Like two separate stories cobbled together, The Saviour switches from monologue to duologue at around the half way point, like a lazy switch from exposition to action. Yet Marie Mullen manages the switch seamlessly, being extraordinary as a woman whose spirituality amounts to a bad case of Stockholm Syndrome and all that that entails. Including desires that have a dark streak. Plant Marie Mullen in a bed and comparisons with Tom Murphy's Bailegangaire will never be far away, and never to any writers favour. Yet under Louise Lowe's impressive direction, Mullen's fabulous floozy with a fire in her belly transports us through her childhood and her womanhood, reliving each moment vividly while excavating some dark places. Unleashing her hellish venom onto her son, Mel. A man for whom the lights come on slowly, slower than it takes him to get to the point. Beaten down over the years into a soft submissiveness, yet not quite into submission, Mel delivers some home truths and tough choices. All conveyed wonderfully by Brian Gleeson in a superbly understated performance. Yet with camera favouring the screen rather than the stage, we usually only see one action/reaction during even the most intense scenes, with something vital getting lost in the transaction.

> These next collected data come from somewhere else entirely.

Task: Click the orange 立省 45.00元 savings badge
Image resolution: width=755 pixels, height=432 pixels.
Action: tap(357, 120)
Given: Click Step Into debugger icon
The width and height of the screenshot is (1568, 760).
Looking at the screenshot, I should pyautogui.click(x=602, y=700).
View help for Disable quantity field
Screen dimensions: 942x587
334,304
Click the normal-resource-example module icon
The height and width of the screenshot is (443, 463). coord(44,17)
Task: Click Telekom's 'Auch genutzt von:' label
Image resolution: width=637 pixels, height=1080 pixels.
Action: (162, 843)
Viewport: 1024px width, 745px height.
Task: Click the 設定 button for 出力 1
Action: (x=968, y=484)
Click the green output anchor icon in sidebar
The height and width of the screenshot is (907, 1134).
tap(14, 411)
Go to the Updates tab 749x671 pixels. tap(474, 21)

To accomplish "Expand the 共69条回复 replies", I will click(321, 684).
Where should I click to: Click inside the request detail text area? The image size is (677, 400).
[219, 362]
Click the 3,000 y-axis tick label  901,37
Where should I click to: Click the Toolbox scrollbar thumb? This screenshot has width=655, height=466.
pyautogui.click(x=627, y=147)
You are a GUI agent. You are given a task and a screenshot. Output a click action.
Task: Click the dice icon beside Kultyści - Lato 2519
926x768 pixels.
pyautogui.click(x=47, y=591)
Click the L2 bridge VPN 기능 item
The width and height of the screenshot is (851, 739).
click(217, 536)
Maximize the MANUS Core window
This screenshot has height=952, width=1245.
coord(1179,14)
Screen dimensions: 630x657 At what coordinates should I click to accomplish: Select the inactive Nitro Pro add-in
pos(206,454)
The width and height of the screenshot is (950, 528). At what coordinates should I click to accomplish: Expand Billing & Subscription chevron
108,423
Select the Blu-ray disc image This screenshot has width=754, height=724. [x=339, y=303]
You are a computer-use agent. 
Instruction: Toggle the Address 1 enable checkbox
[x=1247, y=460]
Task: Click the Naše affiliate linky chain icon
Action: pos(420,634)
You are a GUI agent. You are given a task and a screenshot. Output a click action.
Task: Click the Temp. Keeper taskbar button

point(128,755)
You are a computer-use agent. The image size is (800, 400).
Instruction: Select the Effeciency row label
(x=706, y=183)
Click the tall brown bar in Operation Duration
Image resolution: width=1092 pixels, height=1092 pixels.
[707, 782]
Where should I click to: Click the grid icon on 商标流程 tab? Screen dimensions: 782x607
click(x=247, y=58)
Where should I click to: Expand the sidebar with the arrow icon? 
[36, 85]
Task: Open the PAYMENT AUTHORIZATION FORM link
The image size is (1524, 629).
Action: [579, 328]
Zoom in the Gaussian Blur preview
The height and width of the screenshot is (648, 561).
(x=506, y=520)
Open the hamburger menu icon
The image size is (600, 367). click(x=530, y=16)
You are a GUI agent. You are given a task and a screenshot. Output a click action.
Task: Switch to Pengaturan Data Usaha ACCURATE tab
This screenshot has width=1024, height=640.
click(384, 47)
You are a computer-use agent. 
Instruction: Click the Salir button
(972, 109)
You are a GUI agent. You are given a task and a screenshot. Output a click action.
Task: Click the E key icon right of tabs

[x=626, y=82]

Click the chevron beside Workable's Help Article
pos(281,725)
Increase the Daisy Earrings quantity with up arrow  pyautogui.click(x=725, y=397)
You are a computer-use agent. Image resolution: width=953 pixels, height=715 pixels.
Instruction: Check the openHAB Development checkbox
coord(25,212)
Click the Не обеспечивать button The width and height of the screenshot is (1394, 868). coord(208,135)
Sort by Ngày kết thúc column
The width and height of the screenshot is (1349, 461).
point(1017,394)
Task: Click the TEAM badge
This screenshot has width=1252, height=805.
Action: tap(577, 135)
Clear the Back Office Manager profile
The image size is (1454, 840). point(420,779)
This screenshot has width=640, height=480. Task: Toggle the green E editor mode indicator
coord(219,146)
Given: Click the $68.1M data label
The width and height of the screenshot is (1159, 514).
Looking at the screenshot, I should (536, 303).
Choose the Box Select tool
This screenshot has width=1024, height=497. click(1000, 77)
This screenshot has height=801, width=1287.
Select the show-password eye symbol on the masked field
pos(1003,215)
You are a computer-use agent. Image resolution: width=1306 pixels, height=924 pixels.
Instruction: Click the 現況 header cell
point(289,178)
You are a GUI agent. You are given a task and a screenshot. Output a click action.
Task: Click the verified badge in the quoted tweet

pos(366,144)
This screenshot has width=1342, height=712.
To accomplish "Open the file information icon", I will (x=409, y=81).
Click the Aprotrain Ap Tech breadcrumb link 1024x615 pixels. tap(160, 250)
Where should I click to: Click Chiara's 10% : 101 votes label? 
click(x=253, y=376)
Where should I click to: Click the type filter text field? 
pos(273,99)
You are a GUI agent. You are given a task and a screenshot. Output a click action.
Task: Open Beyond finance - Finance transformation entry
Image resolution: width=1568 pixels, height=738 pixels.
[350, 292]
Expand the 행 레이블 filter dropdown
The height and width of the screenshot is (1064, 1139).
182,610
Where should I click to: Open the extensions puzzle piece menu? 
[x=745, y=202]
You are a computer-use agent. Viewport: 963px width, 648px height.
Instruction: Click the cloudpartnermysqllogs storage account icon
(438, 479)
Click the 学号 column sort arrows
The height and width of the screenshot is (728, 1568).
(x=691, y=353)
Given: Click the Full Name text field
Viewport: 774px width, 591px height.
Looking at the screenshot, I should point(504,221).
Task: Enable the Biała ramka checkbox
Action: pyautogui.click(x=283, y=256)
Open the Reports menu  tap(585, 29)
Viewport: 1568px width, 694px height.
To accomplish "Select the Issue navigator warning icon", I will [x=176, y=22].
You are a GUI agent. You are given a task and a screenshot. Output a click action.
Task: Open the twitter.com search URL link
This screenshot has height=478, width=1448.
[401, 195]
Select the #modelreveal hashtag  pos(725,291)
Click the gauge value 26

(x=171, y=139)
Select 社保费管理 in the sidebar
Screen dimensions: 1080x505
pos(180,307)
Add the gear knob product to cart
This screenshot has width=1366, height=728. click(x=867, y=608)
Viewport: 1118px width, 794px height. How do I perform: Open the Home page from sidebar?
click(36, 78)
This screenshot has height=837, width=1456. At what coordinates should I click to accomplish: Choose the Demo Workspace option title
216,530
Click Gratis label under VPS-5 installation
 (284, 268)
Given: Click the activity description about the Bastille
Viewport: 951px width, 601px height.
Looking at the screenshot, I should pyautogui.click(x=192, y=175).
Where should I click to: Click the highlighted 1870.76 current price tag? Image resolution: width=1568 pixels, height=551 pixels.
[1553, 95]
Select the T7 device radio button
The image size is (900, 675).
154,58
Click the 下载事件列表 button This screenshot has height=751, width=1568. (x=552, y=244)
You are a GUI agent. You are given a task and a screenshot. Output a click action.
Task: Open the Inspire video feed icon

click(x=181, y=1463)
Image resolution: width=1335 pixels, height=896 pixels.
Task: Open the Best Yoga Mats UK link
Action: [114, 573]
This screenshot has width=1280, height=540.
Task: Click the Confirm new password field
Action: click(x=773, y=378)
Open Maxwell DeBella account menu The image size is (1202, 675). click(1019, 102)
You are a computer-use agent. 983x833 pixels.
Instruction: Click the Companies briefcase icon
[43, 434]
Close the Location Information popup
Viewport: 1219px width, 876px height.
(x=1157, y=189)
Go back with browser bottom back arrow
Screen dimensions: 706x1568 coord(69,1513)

Brian Gleeson in The Saviour. Image Jed Niezgoda.
If The Saviour walks an unsteady line between "lets talk about sex" and "shut up and kiss me," its sexiest strength is Marie Mullen's invested performance. Even if, in the end, The Saviour opts mostly for talking. Talking about sex in order to talk about other issues, when you were hoping for an experience, and not the experience of talking about the experience. Which, now I've had to explain it, the mood's wore off. Still, in writing of Márie - her joys, girlishness, and viciousness - and with lines like; "Is that your idea of love? No, that's my experience of marriage," Kinahan can knock you sideways, with Mullen and Gleeson displaying wonderful chemistry. If the end strains with sentiment to the point of snapping its heart strings, its points have been made, if not always as powerfully as they might have been. But Mullen rises above all such drawbacks with a crowning performance, well worth the price of admission.
The Saviour by Deirdre Kinahan, directed by Louise Lowe and presented by Landmark Live/Landmark Productions, was streamed live from The Everyman Theatre as part of Cork Midsummer Festival on June 19 and 20. It is available on demand from June 21 till June 27.